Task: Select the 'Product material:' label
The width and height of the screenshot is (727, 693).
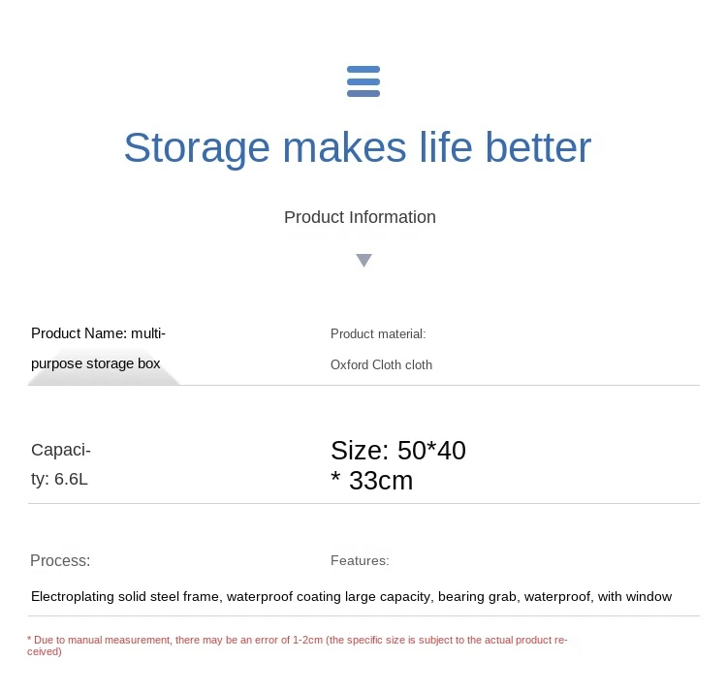Action: point(378,333)
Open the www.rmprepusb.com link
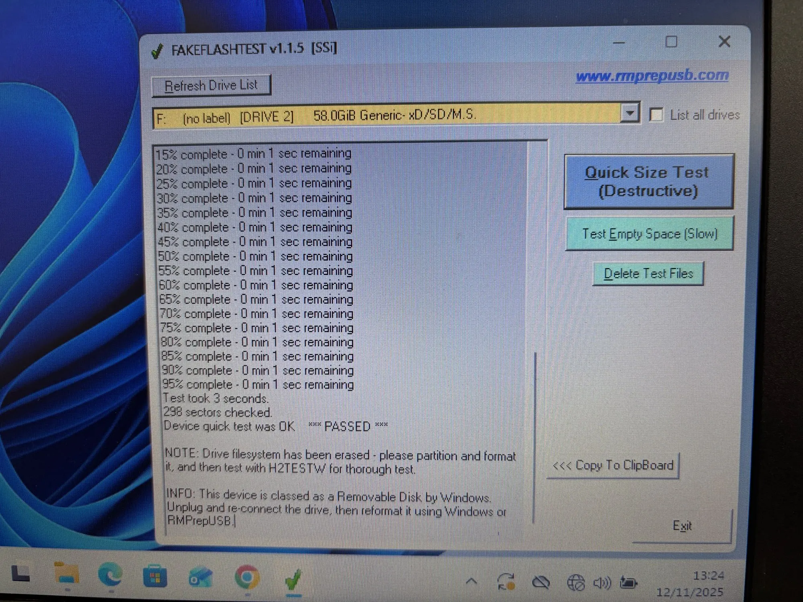Viewport: 803px width, 602px height. pos(652,75)
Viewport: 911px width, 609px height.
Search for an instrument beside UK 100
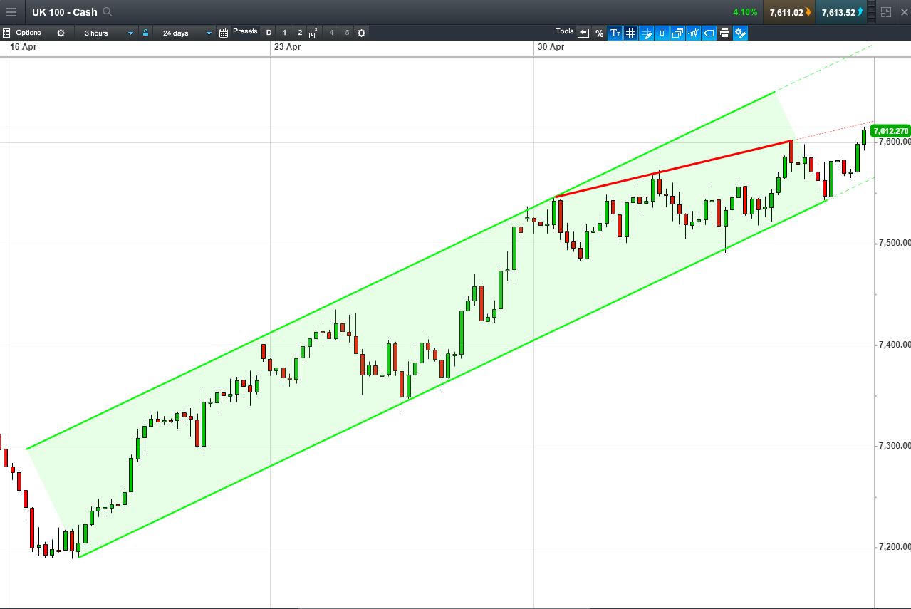pyautogui.click(x=108, y=12)
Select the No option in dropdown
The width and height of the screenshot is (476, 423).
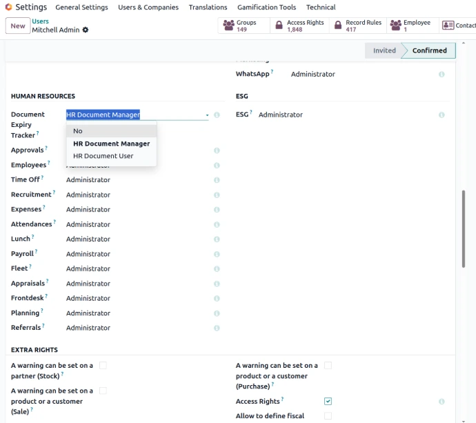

How to complete this task: Copy all lines of the listing above that contain the string "Select".

Worked solution:
Task: Select the 'Product material:' label
Select the No option in dropdown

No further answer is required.